D.A.I. Scientific Is Your Trusted Cold Storage Equipment Provider
We have a long history of working with market-leading manufacturers to provide cold storage products to analytical laboratories in the pharmaceutical, education, biotechnology and clinical industries. Whether you’re looking to replace one piece of equipment, or you’re outfitting a new lab, we can help. Our factory-trained sales representatives have the specialized knowledge to answer your questions and help you pick out the correct equipment.
Q: What temperature range is required for vaccines?
A: According to the CDC, refrigerated vaccines should be stored between 2°C and 8°C with an ideal temperature of 5°C. Frozen vaccines have a temperature range of -15°C and -50°C.
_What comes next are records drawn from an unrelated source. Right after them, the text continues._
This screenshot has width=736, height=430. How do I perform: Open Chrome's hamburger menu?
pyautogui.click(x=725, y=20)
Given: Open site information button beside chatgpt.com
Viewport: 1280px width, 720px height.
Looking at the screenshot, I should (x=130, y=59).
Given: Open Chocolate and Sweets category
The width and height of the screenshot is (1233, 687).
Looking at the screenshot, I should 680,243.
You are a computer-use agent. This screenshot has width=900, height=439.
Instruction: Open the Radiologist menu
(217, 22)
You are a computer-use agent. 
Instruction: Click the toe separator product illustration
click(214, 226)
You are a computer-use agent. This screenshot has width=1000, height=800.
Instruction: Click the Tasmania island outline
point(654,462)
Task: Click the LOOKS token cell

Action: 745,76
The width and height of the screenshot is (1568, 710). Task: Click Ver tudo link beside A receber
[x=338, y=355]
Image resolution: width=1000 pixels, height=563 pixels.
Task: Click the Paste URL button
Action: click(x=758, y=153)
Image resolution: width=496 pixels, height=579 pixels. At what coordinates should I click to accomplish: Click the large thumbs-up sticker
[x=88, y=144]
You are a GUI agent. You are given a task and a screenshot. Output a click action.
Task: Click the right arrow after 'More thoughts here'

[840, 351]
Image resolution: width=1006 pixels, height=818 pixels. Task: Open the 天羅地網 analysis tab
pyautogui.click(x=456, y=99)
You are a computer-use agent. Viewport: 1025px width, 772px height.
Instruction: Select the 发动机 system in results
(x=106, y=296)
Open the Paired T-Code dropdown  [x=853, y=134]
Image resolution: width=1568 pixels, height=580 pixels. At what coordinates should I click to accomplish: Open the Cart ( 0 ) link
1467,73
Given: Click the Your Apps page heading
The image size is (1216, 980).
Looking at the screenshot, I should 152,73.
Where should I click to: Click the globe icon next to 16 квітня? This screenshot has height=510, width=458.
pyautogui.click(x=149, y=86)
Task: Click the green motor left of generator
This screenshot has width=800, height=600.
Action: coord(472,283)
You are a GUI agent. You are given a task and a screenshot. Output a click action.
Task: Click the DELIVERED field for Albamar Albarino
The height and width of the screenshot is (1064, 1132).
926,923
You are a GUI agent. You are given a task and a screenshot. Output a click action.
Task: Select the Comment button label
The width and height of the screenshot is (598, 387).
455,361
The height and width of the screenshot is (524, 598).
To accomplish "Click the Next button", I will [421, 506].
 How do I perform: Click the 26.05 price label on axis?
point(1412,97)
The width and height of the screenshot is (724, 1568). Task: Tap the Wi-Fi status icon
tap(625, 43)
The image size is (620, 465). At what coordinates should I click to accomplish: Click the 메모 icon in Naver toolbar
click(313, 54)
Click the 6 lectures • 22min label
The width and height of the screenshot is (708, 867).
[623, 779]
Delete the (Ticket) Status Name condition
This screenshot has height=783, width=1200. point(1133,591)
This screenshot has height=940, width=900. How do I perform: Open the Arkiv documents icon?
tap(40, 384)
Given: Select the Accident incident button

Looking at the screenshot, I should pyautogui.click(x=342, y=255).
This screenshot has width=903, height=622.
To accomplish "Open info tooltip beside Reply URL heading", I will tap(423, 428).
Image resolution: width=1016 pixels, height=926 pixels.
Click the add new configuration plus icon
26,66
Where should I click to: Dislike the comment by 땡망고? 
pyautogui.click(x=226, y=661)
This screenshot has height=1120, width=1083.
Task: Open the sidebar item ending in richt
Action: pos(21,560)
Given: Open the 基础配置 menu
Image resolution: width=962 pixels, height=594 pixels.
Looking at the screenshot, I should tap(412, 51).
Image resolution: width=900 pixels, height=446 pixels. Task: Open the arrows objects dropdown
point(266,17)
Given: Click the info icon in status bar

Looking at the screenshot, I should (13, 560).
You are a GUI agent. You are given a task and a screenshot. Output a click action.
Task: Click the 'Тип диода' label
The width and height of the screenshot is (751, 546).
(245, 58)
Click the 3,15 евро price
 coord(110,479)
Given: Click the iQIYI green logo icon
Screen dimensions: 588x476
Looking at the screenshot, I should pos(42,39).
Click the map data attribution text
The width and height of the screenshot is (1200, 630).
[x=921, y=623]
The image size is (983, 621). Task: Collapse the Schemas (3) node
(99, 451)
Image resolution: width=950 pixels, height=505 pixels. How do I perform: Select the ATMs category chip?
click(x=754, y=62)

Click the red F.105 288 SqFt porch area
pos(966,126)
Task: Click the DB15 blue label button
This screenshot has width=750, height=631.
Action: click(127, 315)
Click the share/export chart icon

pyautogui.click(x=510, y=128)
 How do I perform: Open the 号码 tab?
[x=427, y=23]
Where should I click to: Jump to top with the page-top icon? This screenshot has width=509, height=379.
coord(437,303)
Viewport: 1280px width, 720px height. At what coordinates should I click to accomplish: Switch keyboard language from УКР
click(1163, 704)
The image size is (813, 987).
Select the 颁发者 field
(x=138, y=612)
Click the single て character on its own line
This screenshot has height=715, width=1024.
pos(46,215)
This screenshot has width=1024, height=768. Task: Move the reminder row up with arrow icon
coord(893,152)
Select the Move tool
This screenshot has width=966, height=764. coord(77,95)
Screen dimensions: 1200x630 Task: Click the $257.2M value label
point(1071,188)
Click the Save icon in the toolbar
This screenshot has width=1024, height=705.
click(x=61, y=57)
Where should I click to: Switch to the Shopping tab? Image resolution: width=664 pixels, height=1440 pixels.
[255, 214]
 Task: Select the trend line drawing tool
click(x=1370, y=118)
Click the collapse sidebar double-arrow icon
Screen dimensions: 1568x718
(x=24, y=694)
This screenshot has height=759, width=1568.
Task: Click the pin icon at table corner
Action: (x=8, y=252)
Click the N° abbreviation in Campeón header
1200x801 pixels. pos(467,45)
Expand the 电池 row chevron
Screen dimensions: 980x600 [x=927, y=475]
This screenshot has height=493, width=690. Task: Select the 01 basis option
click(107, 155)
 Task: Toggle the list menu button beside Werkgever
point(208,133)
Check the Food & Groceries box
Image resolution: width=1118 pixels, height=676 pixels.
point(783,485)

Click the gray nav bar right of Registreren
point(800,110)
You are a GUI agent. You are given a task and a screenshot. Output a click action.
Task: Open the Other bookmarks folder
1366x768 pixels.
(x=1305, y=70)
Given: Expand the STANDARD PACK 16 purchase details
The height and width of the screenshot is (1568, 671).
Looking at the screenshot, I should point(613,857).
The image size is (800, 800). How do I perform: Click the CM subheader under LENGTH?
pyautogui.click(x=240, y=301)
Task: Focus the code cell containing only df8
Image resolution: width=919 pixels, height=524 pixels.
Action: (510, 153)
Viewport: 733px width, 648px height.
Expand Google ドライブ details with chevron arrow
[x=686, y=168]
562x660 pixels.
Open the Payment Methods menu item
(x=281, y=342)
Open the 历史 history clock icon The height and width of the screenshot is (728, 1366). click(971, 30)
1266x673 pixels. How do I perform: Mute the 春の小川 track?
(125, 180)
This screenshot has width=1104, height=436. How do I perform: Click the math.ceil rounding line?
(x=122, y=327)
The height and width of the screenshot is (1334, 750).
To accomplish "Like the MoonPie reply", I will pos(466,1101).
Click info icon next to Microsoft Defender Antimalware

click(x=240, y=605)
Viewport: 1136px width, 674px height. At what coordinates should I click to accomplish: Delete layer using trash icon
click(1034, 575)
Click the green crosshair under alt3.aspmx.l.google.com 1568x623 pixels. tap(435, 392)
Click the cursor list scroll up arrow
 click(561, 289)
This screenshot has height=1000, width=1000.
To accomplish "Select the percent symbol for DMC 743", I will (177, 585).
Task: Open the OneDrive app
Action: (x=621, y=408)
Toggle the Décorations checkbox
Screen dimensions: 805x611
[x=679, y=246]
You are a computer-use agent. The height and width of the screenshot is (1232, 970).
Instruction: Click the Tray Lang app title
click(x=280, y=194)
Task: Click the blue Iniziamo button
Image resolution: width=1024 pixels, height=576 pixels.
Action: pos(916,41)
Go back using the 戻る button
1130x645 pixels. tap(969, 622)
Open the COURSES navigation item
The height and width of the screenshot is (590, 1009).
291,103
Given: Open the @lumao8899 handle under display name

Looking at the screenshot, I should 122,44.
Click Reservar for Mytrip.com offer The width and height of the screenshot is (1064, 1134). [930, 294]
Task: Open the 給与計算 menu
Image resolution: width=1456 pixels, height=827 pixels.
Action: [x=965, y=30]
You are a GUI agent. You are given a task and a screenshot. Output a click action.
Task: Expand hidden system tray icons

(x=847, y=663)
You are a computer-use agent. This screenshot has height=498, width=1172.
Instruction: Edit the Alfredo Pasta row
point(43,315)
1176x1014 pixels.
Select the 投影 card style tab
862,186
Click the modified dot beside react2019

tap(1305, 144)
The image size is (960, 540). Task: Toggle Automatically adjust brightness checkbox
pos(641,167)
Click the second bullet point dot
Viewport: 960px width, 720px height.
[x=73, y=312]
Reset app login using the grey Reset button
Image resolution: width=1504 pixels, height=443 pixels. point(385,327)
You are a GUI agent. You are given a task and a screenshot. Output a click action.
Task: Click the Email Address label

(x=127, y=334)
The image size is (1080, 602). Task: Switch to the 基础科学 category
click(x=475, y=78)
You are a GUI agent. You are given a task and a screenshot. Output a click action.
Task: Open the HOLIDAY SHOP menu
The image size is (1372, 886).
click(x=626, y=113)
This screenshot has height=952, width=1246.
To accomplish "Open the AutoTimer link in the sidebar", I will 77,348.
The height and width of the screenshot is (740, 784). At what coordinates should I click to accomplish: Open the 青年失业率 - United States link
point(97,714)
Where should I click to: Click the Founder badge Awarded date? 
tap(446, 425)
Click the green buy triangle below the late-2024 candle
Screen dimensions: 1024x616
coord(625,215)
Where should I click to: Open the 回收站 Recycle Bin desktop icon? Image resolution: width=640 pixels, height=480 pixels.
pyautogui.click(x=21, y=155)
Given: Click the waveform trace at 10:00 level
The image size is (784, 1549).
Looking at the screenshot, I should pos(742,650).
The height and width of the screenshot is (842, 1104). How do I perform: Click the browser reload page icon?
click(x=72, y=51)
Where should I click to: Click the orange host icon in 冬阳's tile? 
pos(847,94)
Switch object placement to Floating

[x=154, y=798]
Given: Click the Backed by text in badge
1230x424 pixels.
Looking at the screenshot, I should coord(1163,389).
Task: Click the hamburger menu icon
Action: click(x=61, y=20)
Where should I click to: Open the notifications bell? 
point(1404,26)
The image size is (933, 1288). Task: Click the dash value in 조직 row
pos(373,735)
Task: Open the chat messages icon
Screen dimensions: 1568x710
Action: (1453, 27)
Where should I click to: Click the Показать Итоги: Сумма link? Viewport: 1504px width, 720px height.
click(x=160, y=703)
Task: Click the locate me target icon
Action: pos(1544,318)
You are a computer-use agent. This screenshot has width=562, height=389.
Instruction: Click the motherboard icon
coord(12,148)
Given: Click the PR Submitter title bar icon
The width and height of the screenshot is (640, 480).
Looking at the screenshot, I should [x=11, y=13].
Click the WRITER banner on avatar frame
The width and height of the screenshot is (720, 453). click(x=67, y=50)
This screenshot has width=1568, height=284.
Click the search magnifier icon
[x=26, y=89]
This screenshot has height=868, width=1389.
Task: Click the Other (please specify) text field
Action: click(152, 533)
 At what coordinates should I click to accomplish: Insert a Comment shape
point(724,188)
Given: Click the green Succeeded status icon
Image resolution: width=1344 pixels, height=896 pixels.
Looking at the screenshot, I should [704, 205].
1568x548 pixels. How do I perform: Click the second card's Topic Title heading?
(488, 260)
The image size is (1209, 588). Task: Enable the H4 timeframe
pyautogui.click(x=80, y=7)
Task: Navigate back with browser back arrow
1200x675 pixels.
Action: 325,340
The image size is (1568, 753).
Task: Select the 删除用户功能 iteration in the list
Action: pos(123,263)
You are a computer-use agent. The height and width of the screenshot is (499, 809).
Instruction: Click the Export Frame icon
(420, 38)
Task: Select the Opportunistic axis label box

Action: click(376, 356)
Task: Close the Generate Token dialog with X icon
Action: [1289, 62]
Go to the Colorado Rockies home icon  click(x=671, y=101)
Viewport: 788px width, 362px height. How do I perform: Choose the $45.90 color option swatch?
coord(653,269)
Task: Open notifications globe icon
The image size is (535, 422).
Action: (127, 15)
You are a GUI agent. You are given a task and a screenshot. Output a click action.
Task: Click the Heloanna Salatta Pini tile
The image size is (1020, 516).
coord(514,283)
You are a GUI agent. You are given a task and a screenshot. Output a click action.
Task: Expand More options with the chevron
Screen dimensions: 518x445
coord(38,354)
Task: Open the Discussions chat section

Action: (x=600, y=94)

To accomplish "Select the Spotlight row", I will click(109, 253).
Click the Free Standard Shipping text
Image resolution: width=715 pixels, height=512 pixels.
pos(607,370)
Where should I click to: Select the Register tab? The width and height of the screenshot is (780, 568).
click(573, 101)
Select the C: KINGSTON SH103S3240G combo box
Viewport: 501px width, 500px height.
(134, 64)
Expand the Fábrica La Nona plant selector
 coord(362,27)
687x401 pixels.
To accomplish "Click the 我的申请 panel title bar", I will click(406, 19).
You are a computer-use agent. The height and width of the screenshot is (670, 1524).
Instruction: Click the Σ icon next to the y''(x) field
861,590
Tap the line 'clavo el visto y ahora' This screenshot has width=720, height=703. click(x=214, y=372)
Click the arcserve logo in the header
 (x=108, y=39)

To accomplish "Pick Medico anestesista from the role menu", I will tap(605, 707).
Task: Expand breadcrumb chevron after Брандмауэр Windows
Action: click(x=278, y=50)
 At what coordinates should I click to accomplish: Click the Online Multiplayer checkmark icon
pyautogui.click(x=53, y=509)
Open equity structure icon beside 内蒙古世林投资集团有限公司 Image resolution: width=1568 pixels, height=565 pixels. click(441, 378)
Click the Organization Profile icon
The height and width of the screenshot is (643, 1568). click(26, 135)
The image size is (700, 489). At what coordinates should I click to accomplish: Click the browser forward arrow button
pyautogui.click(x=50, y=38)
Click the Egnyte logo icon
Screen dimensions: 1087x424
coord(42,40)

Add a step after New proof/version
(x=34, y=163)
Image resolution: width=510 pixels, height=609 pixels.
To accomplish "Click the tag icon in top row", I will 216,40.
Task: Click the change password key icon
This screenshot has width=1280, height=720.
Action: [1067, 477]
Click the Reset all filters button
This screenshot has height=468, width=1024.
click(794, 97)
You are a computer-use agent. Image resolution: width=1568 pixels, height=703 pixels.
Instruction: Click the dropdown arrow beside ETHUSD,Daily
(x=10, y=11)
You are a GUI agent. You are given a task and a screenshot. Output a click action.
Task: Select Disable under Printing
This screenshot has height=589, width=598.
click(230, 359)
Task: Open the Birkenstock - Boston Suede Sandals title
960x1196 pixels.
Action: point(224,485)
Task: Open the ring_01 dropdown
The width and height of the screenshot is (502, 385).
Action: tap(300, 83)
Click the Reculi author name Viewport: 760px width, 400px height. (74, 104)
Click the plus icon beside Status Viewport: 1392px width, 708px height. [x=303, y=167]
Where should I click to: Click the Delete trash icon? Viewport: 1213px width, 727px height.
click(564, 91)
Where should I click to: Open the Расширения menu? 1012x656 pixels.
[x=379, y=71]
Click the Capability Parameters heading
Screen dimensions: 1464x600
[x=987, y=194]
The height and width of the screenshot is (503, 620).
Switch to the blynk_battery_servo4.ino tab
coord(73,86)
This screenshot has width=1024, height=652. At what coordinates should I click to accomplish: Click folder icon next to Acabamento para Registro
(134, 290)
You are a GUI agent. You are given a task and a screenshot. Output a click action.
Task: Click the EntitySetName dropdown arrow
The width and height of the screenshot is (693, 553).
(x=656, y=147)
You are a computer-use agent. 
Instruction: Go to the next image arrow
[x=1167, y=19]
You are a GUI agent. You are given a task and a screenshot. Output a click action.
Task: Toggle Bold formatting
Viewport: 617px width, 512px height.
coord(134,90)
Q: What is the difference between gravity and forced air flow equipment?
A: A forced air flow unit has a fan in the chamber. Moving of the air helps with temperature uniformity. A gravity unit does not have a fan.
Q: What are some examples of ventilation requirements?
A: In general, most refrigerators and freezers need at least 4″ of open space on all sides. An exception to this rule would be a built-in undercounter. These types of units to not need any additional space around the unit.
Q: What features should I consider?
A: It depends on your work and what’s most important to you. Alarms and temperature monitoring systems are especially important, and if energy-efficiency is high on your list, opt for a more sustainable model. If you have questions about whether you need specific features, it’s best to reach out to your sales representative.
Q: How much cold storage capacity do I need?
A: You need to think about your current needs, as well as your future ones. Our models come in a range of sizes with capacities from 1 to 72 cubic square feet.